SPRINGDALE, Ark. (BP) – Large numbers of baptisms continue to make a splash throughout the Southern Baptist Convention as several churches baptized hundreds of people during Sunday services in recent weeks.

Cross Church in northwest Arkansas and Lakepointe Church in Dallas combined to baptize more than 500 people during Sunday services May 2.

Lakepointe announced on its Facebook page it had baptized 312 people among six campuses, and Cross Church said it baptized 211 people during two morning services and a men’s conference later that night.

Nick Floyd, senior pastor at Cross Church, said both the credit and the glory should go to God.

“I think it was really just a move of the Spirit of God like I’ve never seen before in my lifetime,” Floyd said. “He’s just compelling people to be obedient to Christ. I don’t know how to describe it other than just to say, if you were in the room that day, you would have felt the presence of the Spirit of God in an amazing way.”

Floyd said the baptisms included people making decisions that day to follow Christ, as well as others who had previously come to salvation – some after a previous baptism.

God continued to move the following week as people continued to contact Cross Church wanting to be baptized but didn’t want to wait until Sunday.

The church baptized 23 people throughout the next week and baptized 63 more Sunday (May 9). Floyd estimates around 85 percent of those baptized were adults.

“It’s not just a Cross Church story, it really is a Holy Spirit story, and I don’t really know how to process it all even a few days later,” Floyd said. “You can’t just convince that many people to take a step of obedience towards the Lord.”

* TASKS TO COMPLETE:
(a) Using the article about the baptisms, answer these questions, one per line:
(i) How many people did Lakepointe Church say it baptized, and across how many campuses?
(ii) Who is the senior pastor at Cross Church?
(iii) About what percentage of those baptized does Floyd estimate were adults?
(b) Summarize the article about the baptisms in two sentences.

* SUPPLIED DATA:
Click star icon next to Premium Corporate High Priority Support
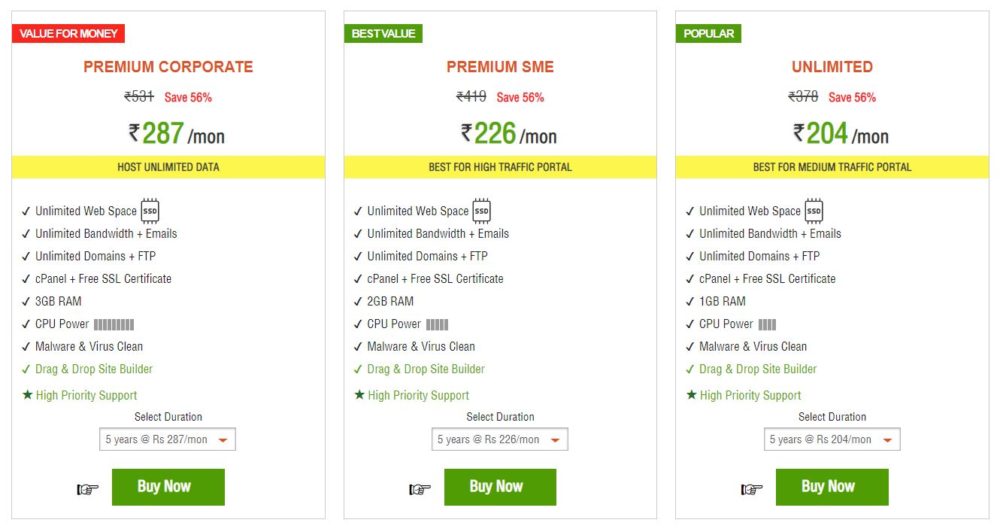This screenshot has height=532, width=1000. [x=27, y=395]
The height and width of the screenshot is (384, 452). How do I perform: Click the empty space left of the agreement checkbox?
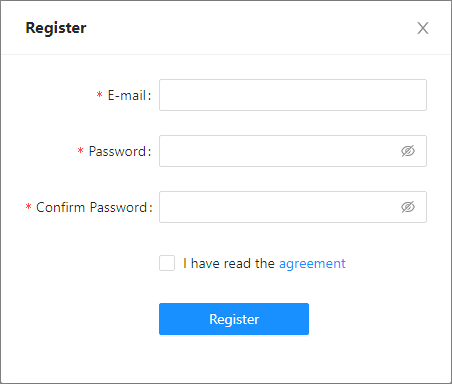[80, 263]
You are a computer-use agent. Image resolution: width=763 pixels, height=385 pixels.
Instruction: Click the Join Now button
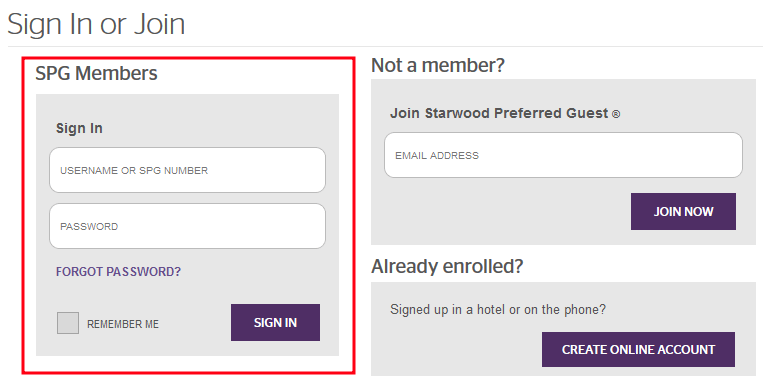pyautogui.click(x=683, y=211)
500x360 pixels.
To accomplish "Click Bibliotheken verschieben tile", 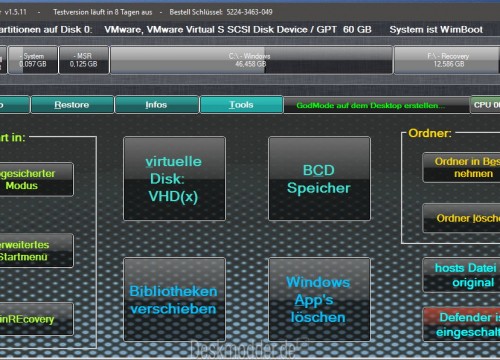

* EXPECTED RESPONSES:
(a)
(i) 312 people across six campuses.
(ii) Nick Floyd.
(iii) Around 85 percent.

(b) Cross Church in northwest Arkansas and Lakepointe Church in Dallas together baptized more than 500 people during Sunday services on May 2, with Lakepointe reporting 312 across six campuses and Cross Church reporting 211. Cross Church senior pastor Nick Floyd gave the credit to God, and his church baptized 23 more people during the following week and 63 on May 9.